-- Material provided follows --

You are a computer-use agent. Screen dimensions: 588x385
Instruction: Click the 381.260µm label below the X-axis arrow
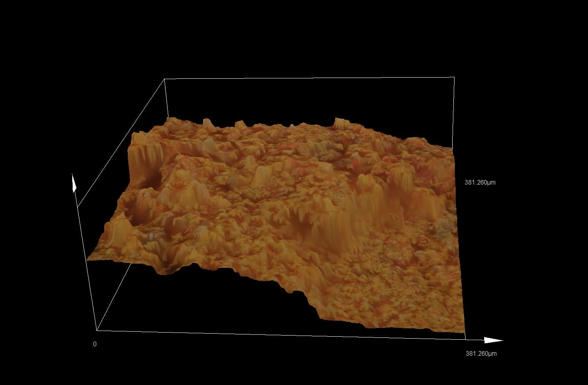[481, 354]
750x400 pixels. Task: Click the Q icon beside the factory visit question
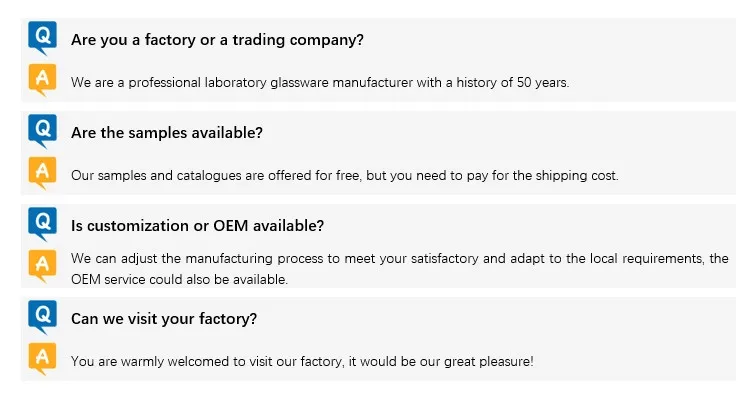(x=42, y=316)
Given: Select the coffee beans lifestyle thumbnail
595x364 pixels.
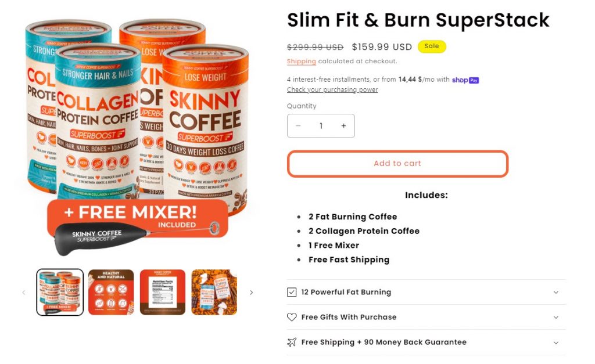Looking at the screenshot, I should [214, 293].
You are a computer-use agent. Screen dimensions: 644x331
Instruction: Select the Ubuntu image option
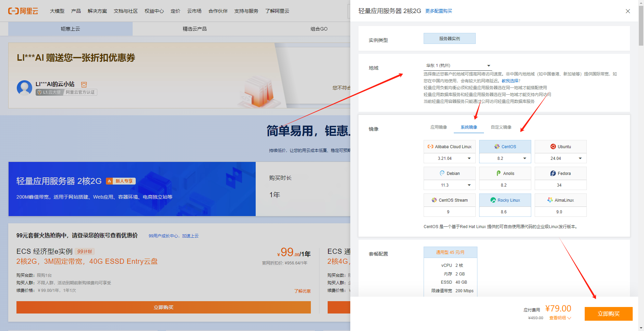[560, 146]
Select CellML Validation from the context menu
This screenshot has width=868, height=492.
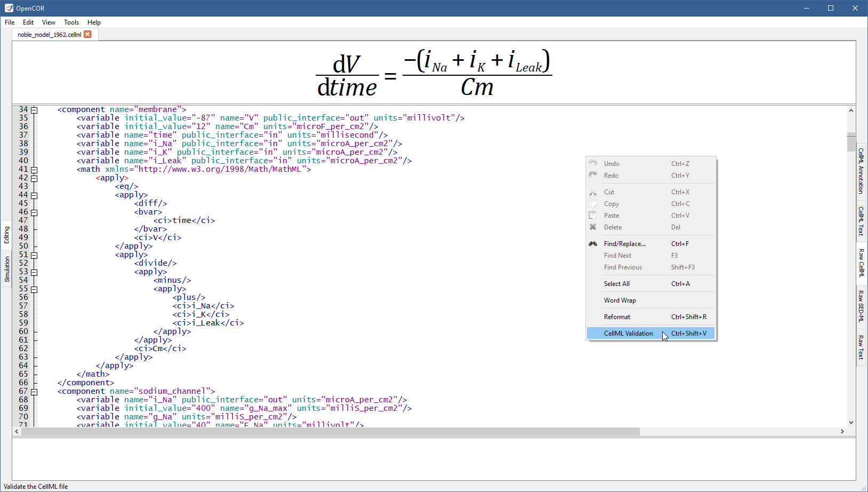pyautogui.click(x=628, y=334)
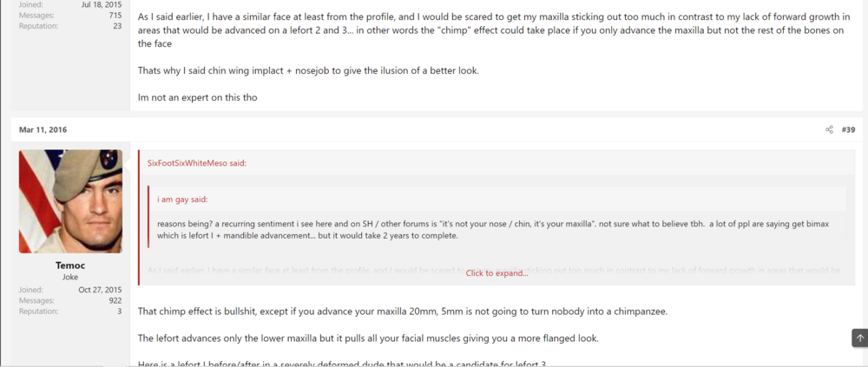Click the 'chin wing implact + nosejob' sentence
The height and width of the screenshot is (367, 868).
pos(308,71)
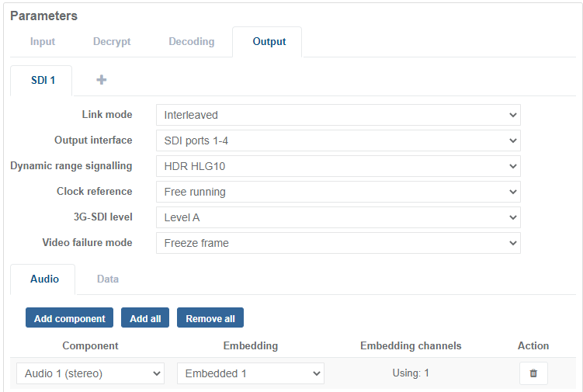Switch to the Decrypt tab
The image size is (583, 392).
(x=112, y=42)
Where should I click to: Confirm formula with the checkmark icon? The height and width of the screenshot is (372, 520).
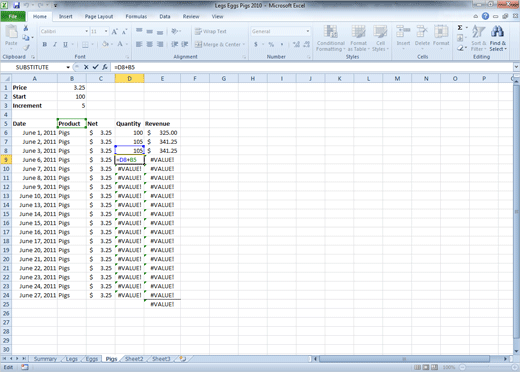click(x=95, y=67)
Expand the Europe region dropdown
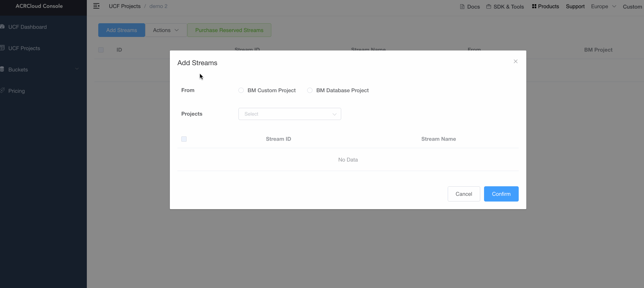Viewport: 644px width, 288px height. point(603,6)
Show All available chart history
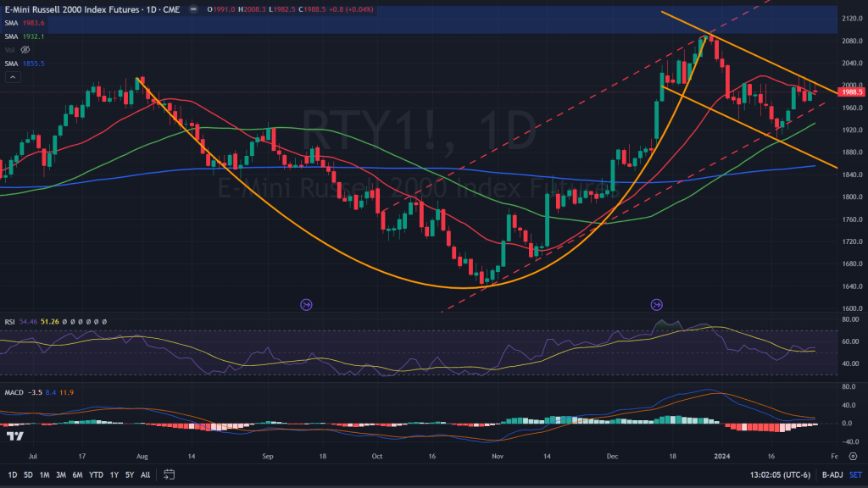 146,474
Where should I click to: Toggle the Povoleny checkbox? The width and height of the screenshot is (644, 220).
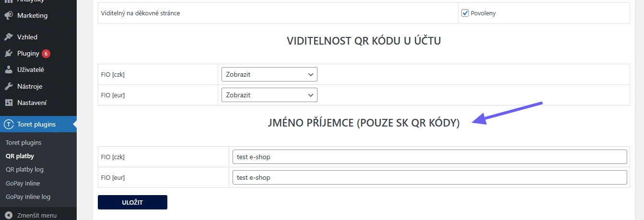tap(465, 13)
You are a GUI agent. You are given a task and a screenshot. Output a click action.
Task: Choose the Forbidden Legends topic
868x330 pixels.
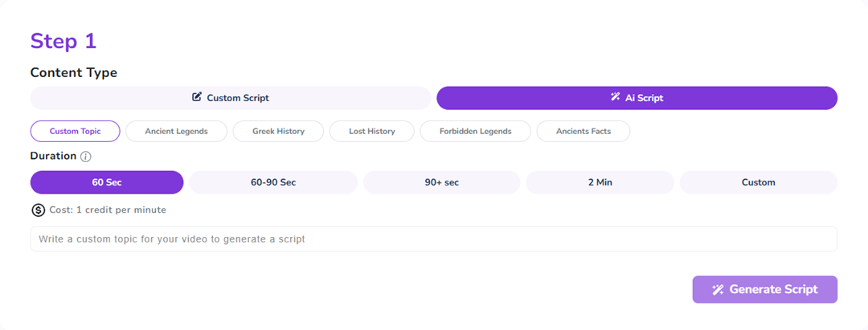tap(476, 131)
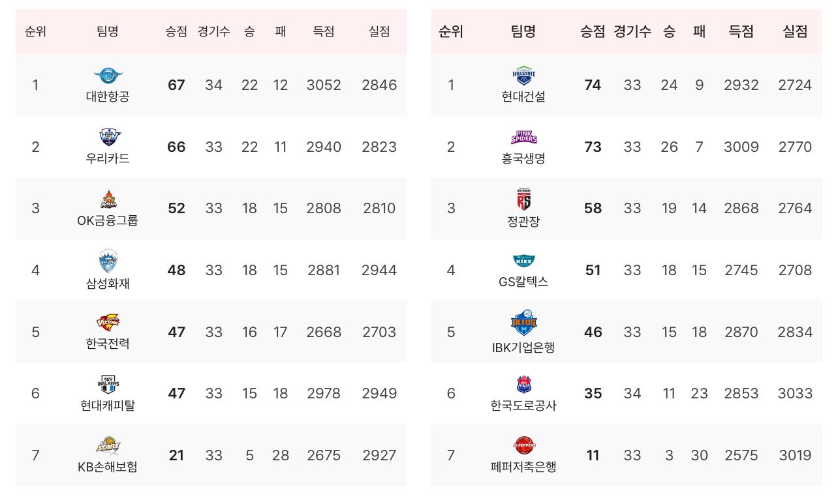Select the 삼성화재 team emblem
The height and width of the screenshot is (504, 838).
point(108,261)
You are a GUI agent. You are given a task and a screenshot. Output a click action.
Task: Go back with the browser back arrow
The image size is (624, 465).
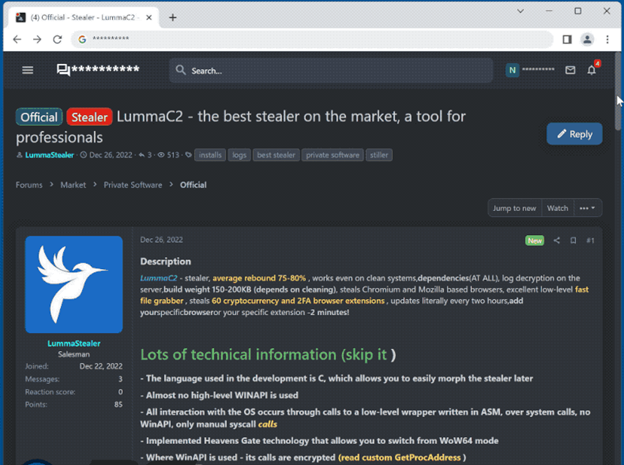(17, 39)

-- Material provided concluded --

Task item >> All lines above that include the word "computer" should be located and copied.

Exercise output >>
You are a computer-use agent. Screen dimensions: 588x385
You are a computer-use agent. Screen dimensions: 644x331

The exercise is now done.